EXTRACT PROVIDED
Wonder: [wuhn-der] – to be filled with admiration, amazement, or awe; marvel. To speculate curiously or be curious about; be curious to know.
While traversing the various highways and backroads that crosshatch our wonderful country my wife and I have been provided ample time to wonder. A natural sense of curiosity accompanies long days on the road where responsibilities are fleeting and deadlines long forgotten.
Gazing at distant ridge lines, imagining what the breeze on our face would be like as we run and dance upon its precipice. The crackle and dull clunk of rock below our feet. Or maybe it is a sandy gravely rock scrunching and crunching as we patter along. Sweet piney scents of the ponderosas striking the back of our nostrils with each increasingly labored breath.
We look out at the vast valleys and fields stretching for miles at each point of the compass, daydreaming of pioneers or ancient horse-backed tribes hunting the golden hills for game. Peering ahead along the horizon as we crest a bluff of a hill, searching for the silvery light of the next “new” town.
When we are honest with ourselves we know this is only a season in our lives. We want a family and both dearly love being in community. While there is excitement in life on the road a different sort of joy can come from living alongside others.
Recently I befriended a 98yo patient of mine. In the late 1930’s she worked at a concession stand in Griffith Park in Los Angeles selling a young bow tie clad Walt Disney his 10 cent hamburger and 10 cent chocolate soda, or in the winter time hot apple pie with ice cream, also for 10 cents. She loved Walt. Not just because he was a good customer and a handsome man, but because of what his stories made her feel. In a time where she was making 25 cents an hour and could only find four hours of work a day, his stories, even if just for a moment took her away. Filled her with amazement and curiosity. It is a feeling she has cherished these 80 years since.
On her wall is a painting. It is the painting in the photo above and my patient painted that sometime in the last few years (she cant quite remember when). She titled it “Whats behind the rock?” It is of a place she has never been, somewhere she has always wanted to see, but has sadly accepted the reality that she will not. Her COPD is quite severe and her right leg is not so good anymore. But it hangs there next to her bed as a reminder of all that is out there. She looks at her own painting with intrigue because as her own physical world condenses and shrinks around her she can still look up to those brush strokes and invoke, if just for a second, the same feeling she had as an 18yo selling burgers in the park.
Ellen and I recently went out to Zion National Park for an ultra-marathon and as most PTs do, I shared a little of this with my patient. Hearing that we were going to the Utah desert my patient immediately glanced up to her photo with new light in her eyes.
“Young man, you go out there and you find out – Whats behind the rock.”
That coming weekend I looked. And for the next 80 years I hope I keep on looking.

Collected data entries
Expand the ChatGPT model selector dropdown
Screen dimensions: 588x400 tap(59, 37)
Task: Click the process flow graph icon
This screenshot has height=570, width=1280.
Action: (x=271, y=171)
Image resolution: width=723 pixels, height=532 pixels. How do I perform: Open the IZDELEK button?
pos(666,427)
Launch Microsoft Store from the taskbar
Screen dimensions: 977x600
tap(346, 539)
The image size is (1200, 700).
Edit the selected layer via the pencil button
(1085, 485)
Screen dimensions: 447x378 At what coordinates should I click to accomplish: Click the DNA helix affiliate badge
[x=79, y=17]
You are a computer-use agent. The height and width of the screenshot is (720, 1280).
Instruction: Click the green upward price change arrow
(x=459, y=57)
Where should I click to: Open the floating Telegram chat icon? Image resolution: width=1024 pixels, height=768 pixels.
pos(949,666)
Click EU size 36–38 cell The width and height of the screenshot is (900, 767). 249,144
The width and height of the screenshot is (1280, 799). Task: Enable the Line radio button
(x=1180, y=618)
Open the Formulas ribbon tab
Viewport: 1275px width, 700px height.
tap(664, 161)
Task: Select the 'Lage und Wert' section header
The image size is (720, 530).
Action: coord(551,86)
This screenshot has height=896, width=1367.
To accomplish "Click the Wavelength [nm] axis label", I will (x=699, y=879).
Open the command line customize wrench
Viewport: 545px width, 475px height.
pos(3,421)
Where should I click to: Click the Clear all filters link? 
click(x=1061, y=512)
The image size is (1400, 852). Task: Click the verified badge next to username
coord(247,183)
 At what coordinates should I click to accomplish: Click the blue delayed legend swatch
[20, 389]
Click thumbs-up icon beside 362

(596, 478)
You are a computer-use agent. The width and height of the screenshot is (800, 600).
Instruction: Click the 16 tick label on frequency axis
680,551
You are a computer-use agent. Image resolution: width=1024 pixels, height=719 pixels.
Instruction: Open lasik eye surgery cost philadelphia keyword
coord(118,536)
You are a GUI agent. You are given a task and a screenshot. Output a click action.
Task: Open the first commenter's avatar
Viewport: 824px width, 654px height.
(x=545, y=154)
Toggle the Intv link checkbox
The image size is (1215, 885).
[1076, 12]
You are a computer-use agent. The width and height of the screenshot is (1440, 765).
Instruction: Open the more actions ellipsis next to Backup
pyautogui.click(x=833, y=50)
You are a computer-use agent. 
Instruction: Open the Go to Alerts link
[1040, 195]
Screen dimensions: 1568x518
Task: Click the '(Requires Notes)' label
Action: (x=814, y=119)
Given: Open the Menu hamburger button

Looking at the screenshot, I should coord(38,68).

TASKS AND EXERCISES
• a. Decide whether each statement agrees with the essay on wonder, answering yes or no and quoting the words from the essay that settle it: (i) The patient sold Walt Disney a hamburger for 10 cents. (ii) The patient knows exactly when she painted the picture on her wall. (iii) The trip to Zion National Park was for an ultra-marathon.
• b. Duplicate the part of the essay on wonder between "Ellen and I" and "keep on looking.", inclusive.
• c. In the essay on wonder, how much was the patient earning per hour back when she sold food to Walt Disney?

EXERCISE RESPONSES
• a.
(i) Yes: "selling a young bow tie clad Walt Disney his 10 cent hamburger"
(ii) No: "she cant quite remember when"
(iii) Yes: "Ellen and I recently went out to Zion National Park for an ultra-marathon"

• b.
Ellen and I recently went out to Zion National Park for an ultra-marathon and as most PTs do, I shared a little of this with my patient. Hearing that we were going to the Utah desert my patient immediately glanced up to her photo with new light in her eyes.
“Young man, you go out there and you find out – Whats behind the rock.”
That coming weekend I looked. And for the next 80 years I hope I keep on looking.

• c. She was making 25 cents an hour.